The true dilemma in the crypto industry has never been about narratives being good enough but about the lack of real application scenarios, inability to retain users, and failure to generate sustainable commercial value.
AI cannot change this. Launching AI features on exchanges will not make more people need crypto; labeling projects with AI will not truly activate on-chain activities.
Where is the real intersection of AI and Crypto?
Of course, some are seriously contemplating the real intersection of AI and Crypto.
As AI Agents move from dialogue to execution, they begin to require autonomous payments and on-chain settlements, and the account systems and KYC processes of traditional financial systems are not compatible; stablecoins and programmable contracts have real utility in this scenario.
Chris Feng believes that Agents need autonomous payment capabilities, verifiable identities, and traceable operation logs, which do not have natural solutions in traditional Web2 systems, and Crypto happens to fill this gap.
This trend is reflected in the data; as the demand for AI agent payments grows, the supply of USDC has rebounded to near historical peaks, with adjusted transaction volumes increasing by over 90% year-on-year, and it is increasingly being used in scenarios outside of crypto trading. Meanwhile, Stripe, Cloudflare, and Google have also embedded on-chain payment standards into their respective AI agent protocols.
Bill Sun, a researcher deeply engaged in the AI field, bluntly stated in an interview with ChainCatcher that Circle's true competitor should be Stripe, not USDT. In the quasi-financial layer, companies that take strategic value seriously, like Stripe, are needed to create truly valuable infrastructure.
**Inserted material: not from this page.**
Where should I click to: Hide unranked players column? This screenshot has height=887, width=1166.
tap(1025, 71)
He also mentioned that the crypto industry has focused too much on short-term retail trading and speculation over the past few years, wasting a lot of meaningful development energy that should have been used on truly valuable things.
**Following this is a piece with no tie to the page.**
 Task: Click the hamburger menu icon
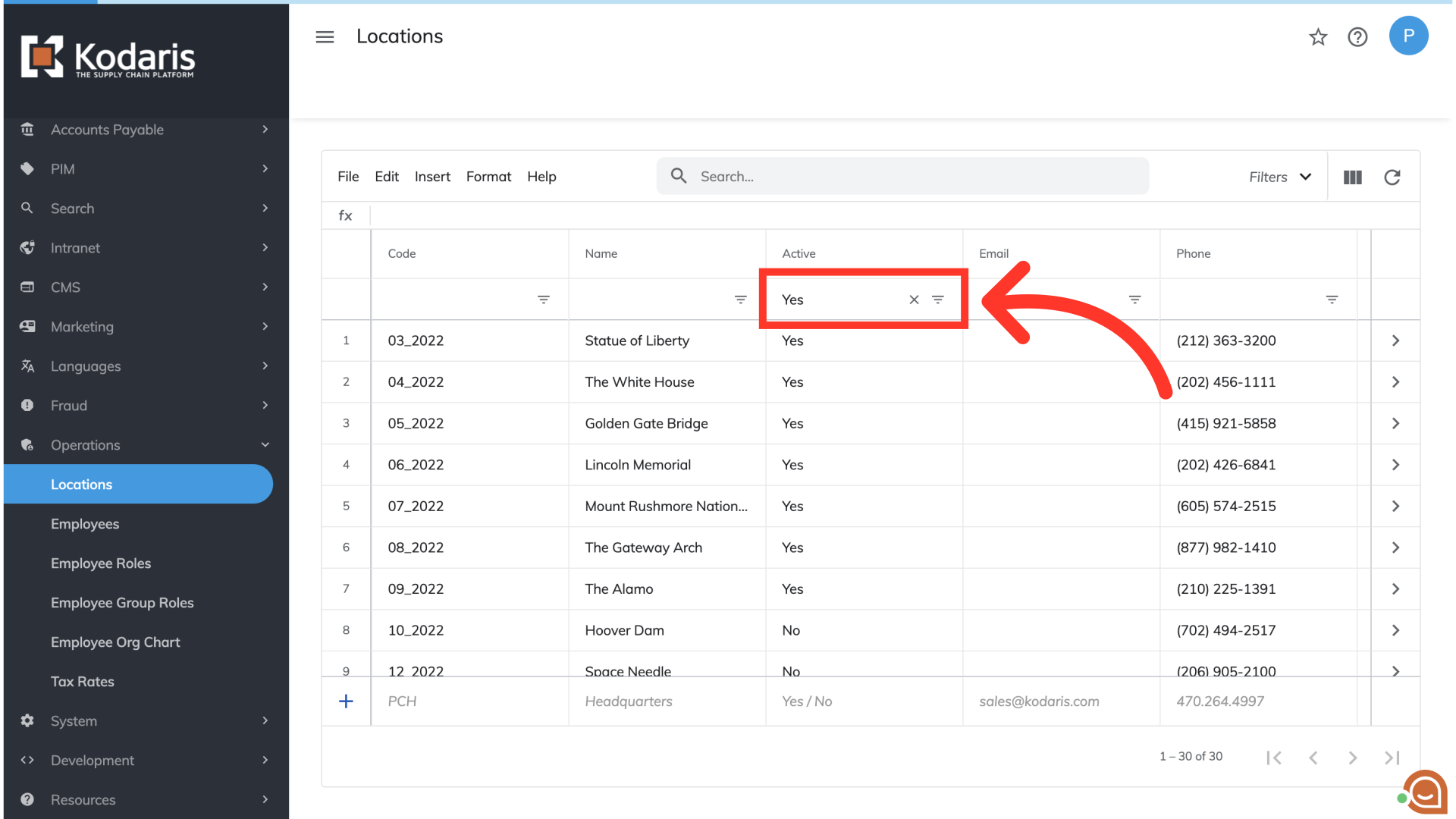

The direction of on-chain payments is real, but it may solve AI's problems, not crypto's. As Forest Bai said, although he recognizes stablecoins as a direction for AI payment tracks, their current proportion is very small; stablecoins and blockchain payment networks are existing infrastructures that may not require something entirely new.
David Gan stated that the value of AI to Crypto lies not in providing the industry with another trendy label but in whether it has the opportunity to make the chain truly serve software, machines, and automated execution.
If the industry can seize this opportunity to genuinely enter the machine economy and open network collaboration at the foundational level, it is a structural opportunity; if it merely treats AI as a new narrative to stick onto an old model, it will quickly cool down like past narratives.
Conclusion
Ultimately, the AI anxiety in the crypto circle is a stress response from an industry that has overdrawn its narrative after encountering external shocks. The anxiety is real, but AI is not the remedy.
In the past few years, after each major narrative collapsed, the crypto industry has self-repaired in the same way: finding new stories, creating new concepts, and attracting a new batch of people to enter the market.
This time is no exception; exchanges are intensively launching AI features, practitioners are flocking to test the lobster, and projects are rushing to label themselves, but behind the excitement, the question remains unanswered: what problems can the on-chain world truly solve for real users?
This question, perhaps, AI cannot answer.